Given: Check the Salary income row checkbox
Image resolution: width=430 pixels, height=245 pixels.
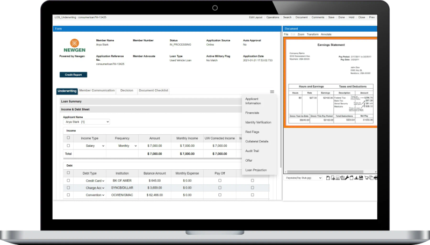Looking at the screenshot, I should 68,146.
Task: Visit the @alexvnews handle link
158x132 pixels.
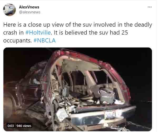Action: [x=29, y=12]
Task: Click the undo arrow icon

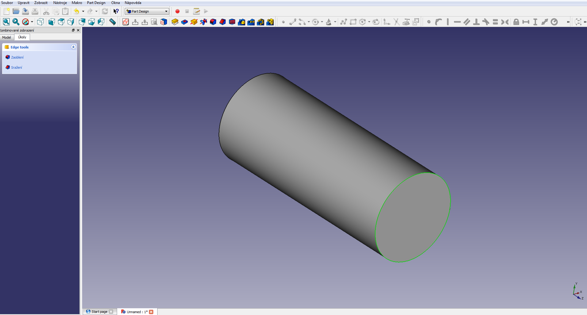Action: tap(76, 11)
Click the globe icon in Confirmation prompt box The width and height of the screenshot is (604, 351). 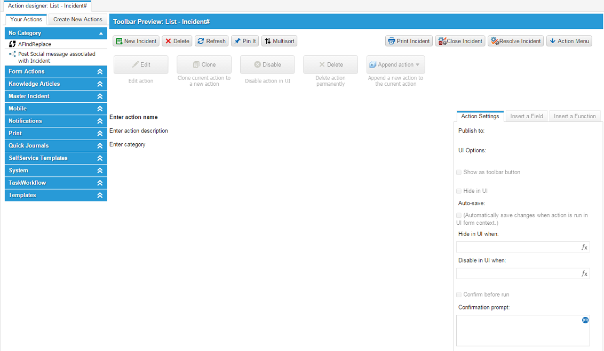click(585, 320)
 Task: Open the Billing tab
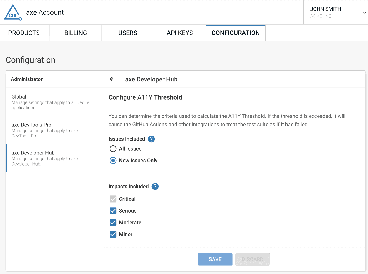[76, 33]
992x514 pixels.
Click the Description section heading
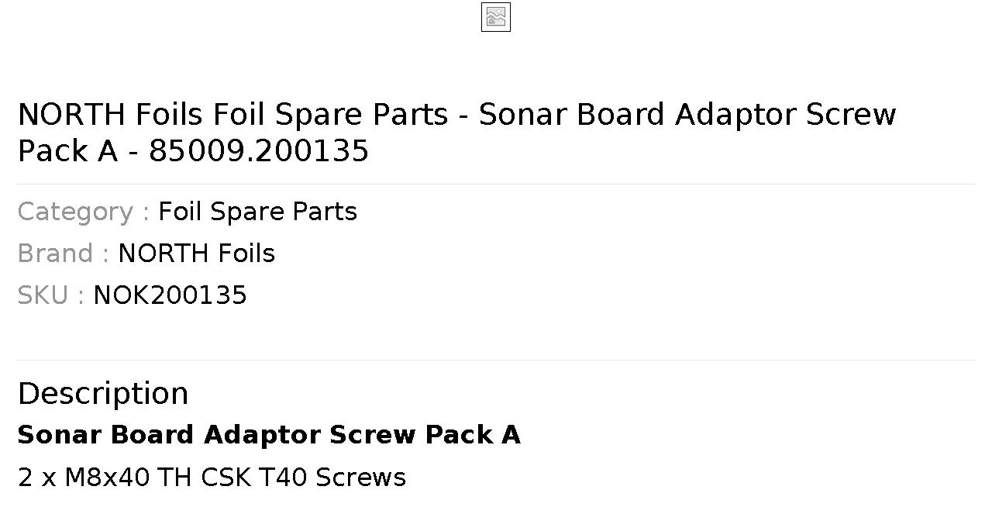(x=103, y=393)
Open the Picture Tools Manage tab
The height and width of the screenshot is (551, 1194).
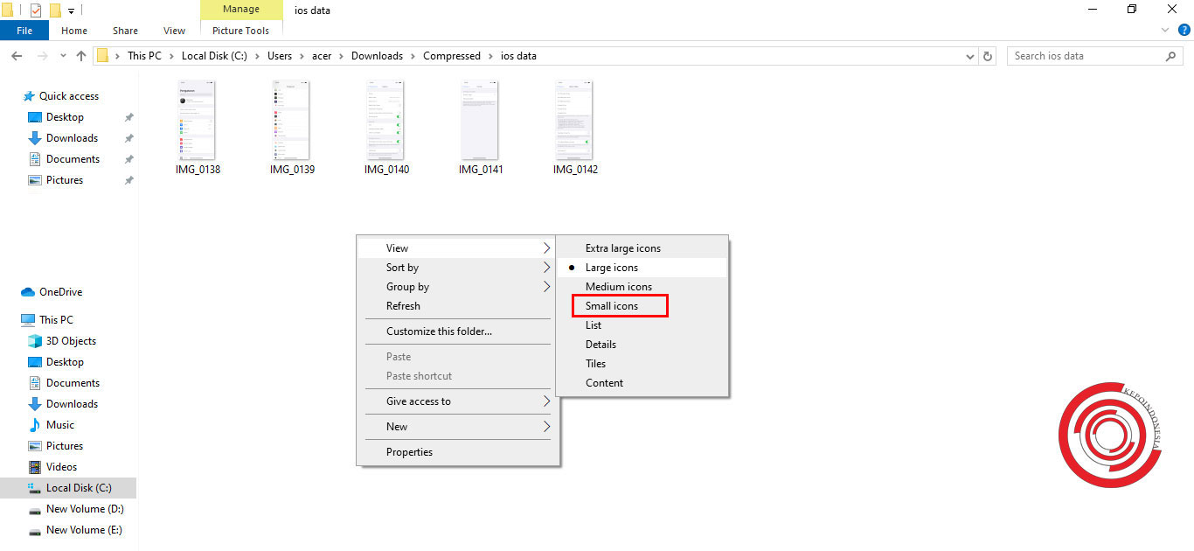pyautogui.click(x=241, y=9)
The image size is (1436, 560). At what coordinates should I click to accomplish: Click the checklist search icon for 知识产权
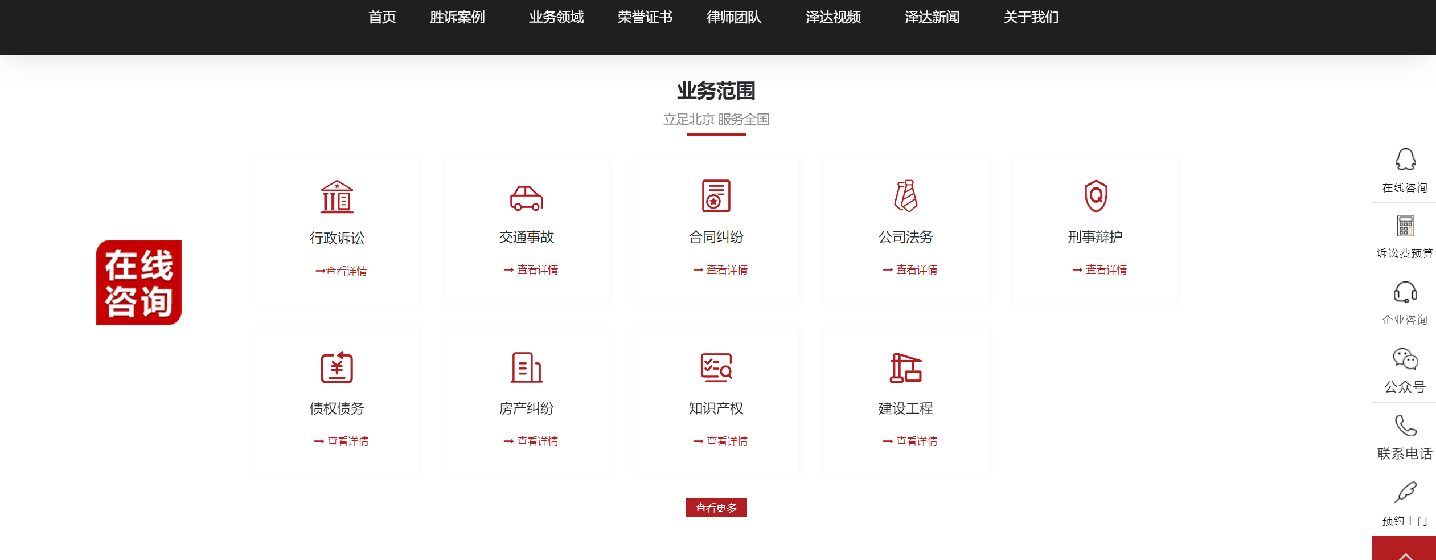tap(716, 367)
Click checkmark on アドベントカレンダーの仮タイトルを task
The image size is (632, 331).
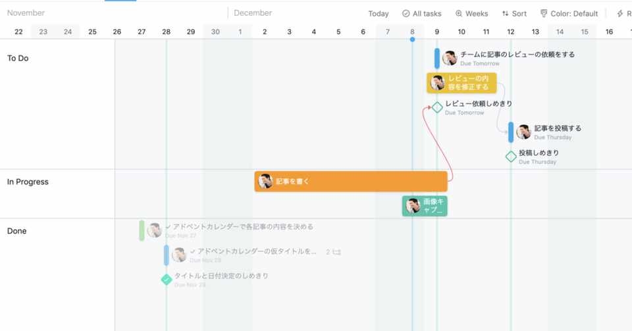[193, 251]
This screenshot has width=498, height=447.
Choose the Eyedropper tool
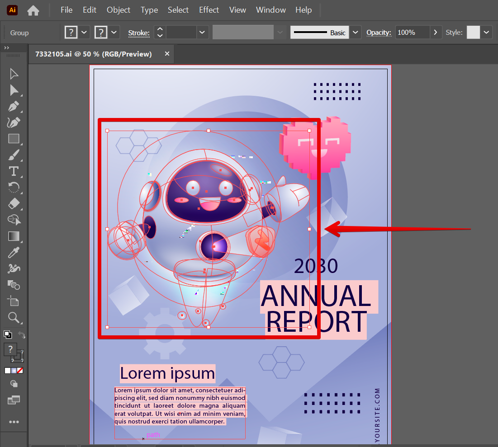[x=14, y=252]
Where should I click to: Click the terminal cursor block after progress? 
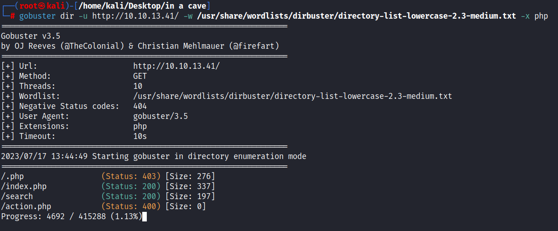[145, 216]
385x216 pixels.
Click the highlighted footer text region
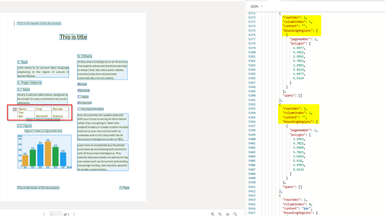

+++

Without the pictures, repeat exactly the lines running from the line containing "The image size is (632, 331)." through the end of the data, both ends included.

The image size is (632, 331).
[193, 251]
This screenshot has width=498, height=447.
Choose the Eyedropper tool
[x=14, y=252]
Where should I click to: Click the terminal cursor block after progress? 
[145, 216]
385x216 pixels.
Click the highlighted footer text region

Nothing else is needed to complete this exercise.